En utilisant des mesures de charge sensibles, les chercheurs ont pu détecter exactement quand un électron avait traversé le transistor. Sur la base de ce comptage d'électrons, ils ont ensuite ajusté les tensions du transistor, suivant la recette de Watt pour le régulateur centrifuge :si plus d'électrons que la normale avaient tunnellisé, ils ont changé les tensions pour réduire le débit; si moins avaient creusé des tunnels, les tensions ont été modifiées pour augmenter le débit.
De cette façon, ils ont pu montrer que, au bout d'un certain temps, le nombre total d'électrons à avoir traversé le dispositif pourrait être contrôlé avec précision, les résultats étant presque entièrement exempts du caractère aléatoire du processus de tunneling bruyant.
1894 illustrations de machines à vapeur. Crédit :F.A. Brockhaus, Berlin et Vienne
La technique pourrait ne pas être intégrée de sitôt dans vos appareils électroniques grand public. La recherche a été effectuée à basse température sur un seul appareil, nous devions donc d'abord le faire fonctionner à température ambiante et étendre la fonction. Néanmoins, cela représente une percée importante, car il rapporte la première application du contrôle de rétroaction en électronique qui agit au niveau de l'électron individuel.

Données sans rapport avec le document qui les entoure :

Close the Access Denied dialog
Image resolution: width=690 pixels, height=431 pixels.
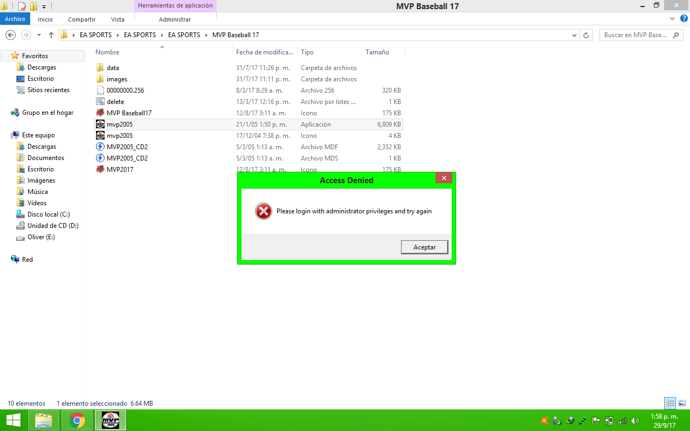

Les résultats sont particulièrement importants pour le développement des futures technologies quantiques, qui cherchent à exploiter les particularités de la physique quantique pour fabriquer des appareils qui surpassent largement nos meilleurs actuels. De telles machines pourraient être un énorme coup de pouce dans des domaines tels que la communication sécurisée, casser le code, mesure de précision et analyse quantitative des "big data". Les technologies quantiques nécessitent cependant un degré de contrôle exquis et, comme le montre cette recherche, les techniques de rétroaction éprouvées et fondées sur l'ère de la vapeur peuvent encore avoir un rôle important à jouer.
Cet article a été initialement publié sur The Conversation. Lire l'article original.